DIYARBAKIR, Turkey — As the Turkish government continues its purge of alleged coup plotters in the Fethullah Gulen movement, many people are asking: How did Dicle University become a sanctuary for the movement?
Dicle University was one of the government's first targets after the failed July 15 coup. Five days after the attempt, university President Aysegul Jale Sarac was detained and then arrested. Then 15 others were detained — six of them, including some of the school's top names, were arrested.
A bit of history is needed to understand why this university in the predominately Kurdish area of Diyarbakir province suddenly became the primary target of security operations.
When Sarac was named president in 2008, Dicle University became synonymous with the Gulen movement. All of Diyarbakir was aware of it, but no action was taken and there was no reaction from the government. Only in December 2013, when conflict surfaced between the government and the Gulenists, did the university first come under scrutiny.
Then in April 2014, Cuma Icten, the deputy for Diyarbakir in the ruling Justice and Development Party (AKP), issued a comprehensive report enumerating the accusations that Sarac had served the Gulen movement. The report said the university was under the total control of Gulenists.

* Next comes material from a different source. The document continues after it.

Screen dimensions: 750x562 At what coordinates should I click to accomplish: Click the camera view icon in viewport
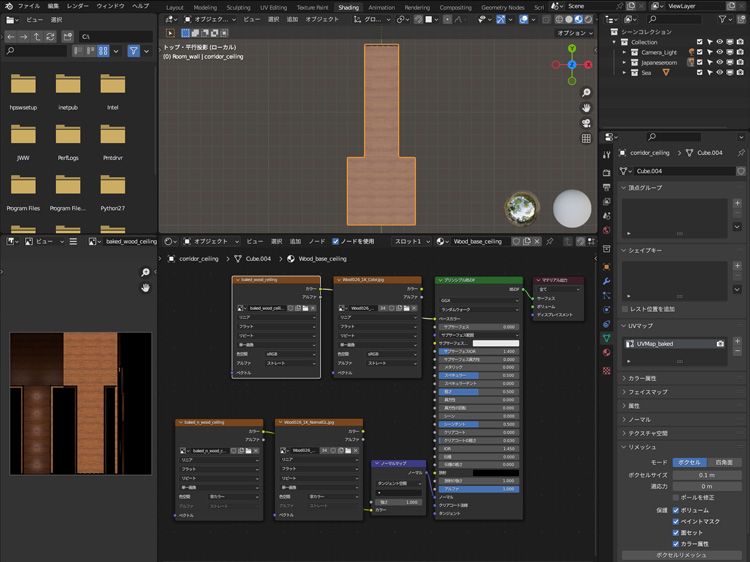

Icten’s report also said Sarac had engaged in finding financial resources for the movement, in hiring its sympathizers for university posts and in training personnel to take over other universities. Why did Gulenists choose Dicle University? The prevailing argument is that the movement's interest in the school coincided with a period when the government had renewed its search for a solution to the Kurdish issue.
Ahmet Inan, an associate theology professor at Dicle University, told Al-Monitor that Gulenists were given free rein at the school in return for attempting to help solve the Kurdish issue.
“Former governments were deluded by Gulenists, who asserted that if they came to this region, they would win the hearts of the people by appealing to [the Kurds' religious nature]. Officials believed this and allowed Gulenists a totally free hand,” he said. “Dicle University is the core of all universities in Kurdish-populated provinces. It was used to train [Gulen] adherents for jobs in new universities.”
Inan said he lodged complaints with many relevant institutions, such as the National Intelligence Service and Higher Education Council, about the Gulenists' plans, but nobody took any action. Instead, Inan said, he was declared a foe and was actually fired from the university three times after 2009, but went to court and was reinstated. Sarac ignored the last court ruling, but Inan was reinstated when a new president was appointed after Sarac was arrested. The Higher Education Council then called on Inan to testify and give evidence of Gulenist actions.
Ahmet Keles, also a Dicle theology professor, said he worked for the Gulen movement for 25 years but left because he was perturbed by Gulenist moves to take over the university.
“In 2008, there were 403 university staff members who had voting rights [were tenured]. In 2012, we had 842 faculty members with voting rights — it doubled in four years. About two-thirds of the new appointments were for the School of Medicine. They turned that school into a mass production center for new supporters. They specialized in how to award academic degrees fastest. They kept exporting people they trained and indoctrinated to other universities,” Keles said.
Like Inan, Keles said the government let the Gulenists take over the university in return for their support with the Kurdish issue.
“There are several reasons why [Gulenists] chose Dicle University. First, they were able to acquire adequate equipment to ensure the university’s accreditation and prestige. They prevented the people of the region from getting jobs at the university, which — far from winning their hearts — made them even more hostile to the state. The university became particularly powerful when the state gave it limitless employment slots. Dicle thus became a strategic power in the hands of Gulenists,” Keles said.
Despite the mass arrests of personnel at many universities after the coup attempt, both Inan and Keles believe Gulenists still maintain their influence. People known to be close to the Gulenists don’t want to talk. Some say the movement's influence is exaggerated, while others say Gulenists are still in full control.
An academic who was suspended on charges of affiliation with the Gulen movement told Al-Monitor on condition of anonymity that the movement is not as powerful as it is made out to be. He said its presence at Dicle University is not significant, but it does have disproportionate influence.